Reluctantly, we shouldered our packs and said “arrivederci” to charming San Quirico d’Orcia. We were off for a 32 km walk to the small hilltop town of Radicofani. As we slowly made our way on the last uphill stage, we got our first glimpse of the imposing medieval fortress town with its mighty tower. After locating our apartment for the night, we found a festive restaurant filled with pilgrims sitting at long tables engaged in lively conversation. We joined the group recognizing many from the trail, and enjoyed the hearty set price “pilgrim’s menu”—wine included!


While enjoying the spectacular view of Radicofani as we made our way to Aquapendente, Lawrence reached into his pocket and realized he did not have his wallet. After much ruminating, we decided to get to Aquapendente and make a plan. While enjoying a gelato, Lawrence received a text via FaceBook messenger from someone in Germany. It was from a woman whose husband, Hans, was walking the Via Francigena and had found Lawrence’s wallet on the trail and wanted to return it to him. She gave Lawrence her husband’s telephone number. What luck, Hans and his friend Oliver were at a cafe near us in Aquapendente. Lawrence hurried off to find the German pilgrims, got his wallet, and they celebrated with a round of beer. All was well again on the Via Francigena. “Walking brings out the best in all of us”!
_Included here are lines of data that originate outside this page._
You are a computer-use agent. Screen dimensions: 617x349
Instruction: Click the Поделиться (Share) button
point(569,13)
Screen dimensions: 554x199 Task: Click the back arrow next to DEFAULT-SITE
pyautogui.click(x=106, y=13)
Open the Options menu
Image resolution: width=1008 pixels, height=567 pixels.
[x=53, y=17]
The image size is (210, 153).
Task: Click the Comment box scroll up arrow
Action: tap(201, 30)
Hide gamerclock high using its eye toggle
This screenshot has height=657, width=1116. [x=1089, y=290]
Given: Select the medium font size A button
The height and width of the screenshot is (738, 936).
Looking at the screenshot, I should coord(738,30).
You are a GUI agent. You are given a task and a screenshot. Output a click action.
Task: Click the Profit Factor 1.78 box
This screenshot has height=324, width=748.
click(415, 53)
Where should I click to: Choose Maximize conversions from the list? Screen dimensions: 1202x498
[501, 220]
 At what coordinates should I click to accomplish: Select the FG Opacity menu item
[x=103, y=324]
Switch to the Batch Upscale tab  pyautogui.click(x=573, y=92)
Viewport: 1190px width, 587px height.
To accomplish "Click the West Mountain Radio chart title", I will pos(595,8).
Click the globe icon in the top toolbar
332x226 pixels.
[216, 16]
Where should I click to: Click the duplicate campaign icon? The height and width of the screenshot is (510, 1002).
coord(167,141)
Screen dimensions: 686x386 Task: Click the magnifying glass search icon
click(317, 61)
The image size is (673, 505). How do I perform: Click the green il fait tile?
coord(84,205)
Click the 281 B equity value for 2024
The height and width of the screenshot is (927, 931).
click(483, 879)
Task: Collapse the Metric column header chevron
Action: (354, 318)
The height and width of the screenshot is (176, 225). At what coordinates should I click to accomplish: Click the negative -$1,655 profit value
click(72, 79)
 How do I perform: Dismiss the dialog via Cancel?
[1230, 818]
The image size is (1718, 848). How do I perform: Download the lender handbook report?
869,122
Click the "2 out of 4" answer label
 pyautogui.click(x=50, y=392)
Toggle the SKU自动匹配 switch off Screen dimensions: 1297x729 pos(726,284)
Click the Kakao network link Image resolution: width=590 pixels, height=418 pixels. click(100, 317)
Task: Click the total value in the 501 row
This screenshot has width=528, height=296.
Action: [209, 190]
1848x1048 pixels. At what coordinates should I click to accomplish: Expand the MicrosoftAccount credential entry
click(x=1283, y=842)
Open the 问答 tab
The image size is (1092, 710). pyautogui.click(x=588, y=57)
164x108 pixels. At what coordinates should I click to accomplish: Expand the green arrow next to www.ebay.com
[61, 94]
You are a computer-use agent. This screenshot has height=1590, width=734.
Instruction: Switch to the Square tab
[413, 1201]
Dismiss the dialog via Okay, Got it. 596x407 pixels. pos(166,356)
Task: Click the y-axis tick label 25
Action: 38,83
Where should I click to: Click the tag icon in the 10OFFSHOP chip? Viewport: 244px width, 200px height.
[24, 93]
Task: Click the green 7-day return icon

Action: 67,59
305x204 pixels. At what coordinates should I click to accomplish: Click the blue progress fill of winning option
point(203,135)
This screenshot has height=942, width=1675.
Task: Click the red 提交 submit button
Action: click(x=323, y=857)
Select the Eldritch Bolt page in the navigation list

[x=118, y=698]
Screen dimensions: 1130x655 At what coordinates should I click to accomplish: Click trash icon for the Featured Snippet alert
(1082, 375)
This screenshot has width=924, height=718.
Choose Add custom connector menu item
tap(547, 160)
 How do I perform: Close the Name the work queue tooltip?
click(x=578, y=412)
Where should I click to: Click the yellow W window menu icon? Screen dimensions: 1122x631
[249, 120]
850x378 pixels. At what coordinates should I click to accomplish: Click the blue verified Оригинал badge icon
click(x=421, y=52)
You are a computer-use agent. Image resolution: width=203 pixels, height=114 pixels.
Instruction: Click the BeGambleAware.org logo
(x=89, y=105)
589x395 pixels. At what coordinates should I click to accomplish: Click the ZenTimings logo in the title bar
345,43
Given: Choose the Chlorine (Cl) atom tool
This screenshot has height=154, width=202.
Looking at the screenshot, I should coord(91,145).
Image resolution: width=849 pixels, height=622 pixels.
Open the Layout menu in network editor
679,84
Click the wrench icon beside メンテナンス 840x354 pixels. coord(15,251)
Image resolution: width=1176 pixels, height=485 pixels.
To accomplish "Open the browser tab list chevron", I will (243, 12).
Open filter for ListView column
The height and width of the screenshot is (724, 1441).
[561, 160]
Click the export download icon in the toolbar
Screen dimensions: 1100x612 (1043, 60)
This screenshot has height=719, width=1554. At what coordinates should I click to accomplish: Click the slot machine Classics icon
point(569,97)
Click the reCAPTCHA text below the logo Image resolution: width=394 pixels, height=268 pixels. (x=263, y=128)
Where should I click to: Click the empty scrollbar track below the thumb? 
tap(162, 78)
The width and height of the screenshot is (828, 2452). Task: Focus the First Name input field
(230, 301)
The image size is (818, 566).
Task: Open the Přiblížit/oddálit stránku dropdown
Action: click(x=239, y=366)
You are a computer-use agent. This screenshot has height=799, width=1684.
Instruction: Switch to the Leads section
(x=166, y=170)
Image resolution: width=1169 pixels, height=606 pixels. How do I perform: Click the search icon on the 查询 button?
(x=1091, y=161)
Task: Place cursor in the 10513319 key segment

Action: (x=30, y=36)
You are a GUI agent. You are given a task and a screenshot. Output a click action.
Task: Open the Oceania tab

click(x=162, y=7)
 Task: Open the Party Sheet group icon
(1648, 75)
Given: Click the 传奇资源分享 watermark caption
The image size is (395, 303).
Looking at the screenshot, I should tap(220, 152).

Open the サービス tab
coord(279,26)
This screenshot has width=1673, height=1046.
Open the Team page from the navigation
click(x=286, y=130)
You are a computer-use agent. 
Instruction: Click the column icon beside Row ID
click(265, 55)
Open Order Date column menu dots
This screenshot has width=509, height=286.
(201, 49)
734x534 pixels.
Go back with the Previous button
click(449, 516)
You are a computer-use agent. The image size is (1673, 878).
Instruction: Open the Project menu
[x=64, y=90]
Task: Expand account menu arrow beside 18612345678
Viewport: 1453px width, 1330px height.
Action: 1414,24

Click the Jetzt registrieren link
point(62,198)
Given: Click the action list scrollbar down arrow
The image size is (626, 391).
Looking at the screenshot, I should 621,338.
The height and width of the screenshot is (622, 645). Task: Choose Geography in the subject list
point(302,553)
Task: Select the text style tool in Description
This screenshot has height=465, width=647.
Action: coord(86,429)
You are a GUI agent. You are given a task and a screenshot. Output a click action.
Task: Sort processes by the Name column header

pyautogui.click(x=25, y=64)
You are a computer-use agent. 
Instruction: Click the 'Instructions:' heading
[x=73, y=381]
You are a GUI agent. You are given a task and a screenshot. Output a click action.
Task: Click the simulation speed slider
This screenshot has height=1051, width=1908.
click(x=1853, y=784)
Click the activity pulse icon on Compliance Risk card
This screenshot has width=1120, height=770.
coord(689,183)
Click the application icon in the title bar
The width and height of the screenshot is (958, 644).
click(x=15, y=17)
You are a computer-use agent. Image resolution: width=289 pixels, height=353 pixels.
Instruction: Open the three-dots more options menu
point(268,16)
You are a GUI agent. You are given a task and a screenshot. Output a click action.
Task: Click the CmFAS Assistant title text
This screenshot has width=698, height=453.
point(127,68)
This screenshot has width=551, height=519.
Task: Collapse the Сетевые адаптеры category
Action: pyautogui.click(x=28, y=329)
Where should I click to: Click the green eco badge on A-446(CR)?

A short 22 km walk across the lower slopes of the Tuscan hills overlooking lake Bolsena. Bolsena is a beautiful resort town of medieval architecture contrasted with a bustling waterfront of boating and beach activities. Enjoying the view, I looked across the lake and saw a hilltop town way in the distance. Pointing, I told my companions that we would be walking uphill again. Tomorrow 17.5 km to Montefiascone, where we would say goodbye to our newest pilgrim friend Dave.

Lawrence and I set off for Viterbo, staying overnight at a B&B with a family who welcomed us into their beautiful home. Then onto Vetrella where we stayed at the Monastero delle Benedictine Regina Pacis where the nuns take a vow of silence, quietly rent rooms, and feed tired, hungry, noisy pilgrims. We were excited to see our new German friends Hans and Oliver sitting at a table. We joined them adding our bottle of local wine to their two.

As we got closer to Rome, the landscape flattened, and the walks from town to town were long and arduous as we spent more time on tarmac roads with trails skirting us around the busy via Cassia. We could feel the faster pace of city life as we wandered through the last few towns, the endless suburbs and finally, our first glimpse of magnificent Rome and St Peters Basilica from Monte Mario.

Lawrence and I arrived in St Peter’s Square after 12 days and 322 km/200 miles of walking on the Via Francigena. We both looked forward to shedding our packs and no longer being pilgrims. We were now tourists and off to see all of Rome’s historically rich and beautiful sights.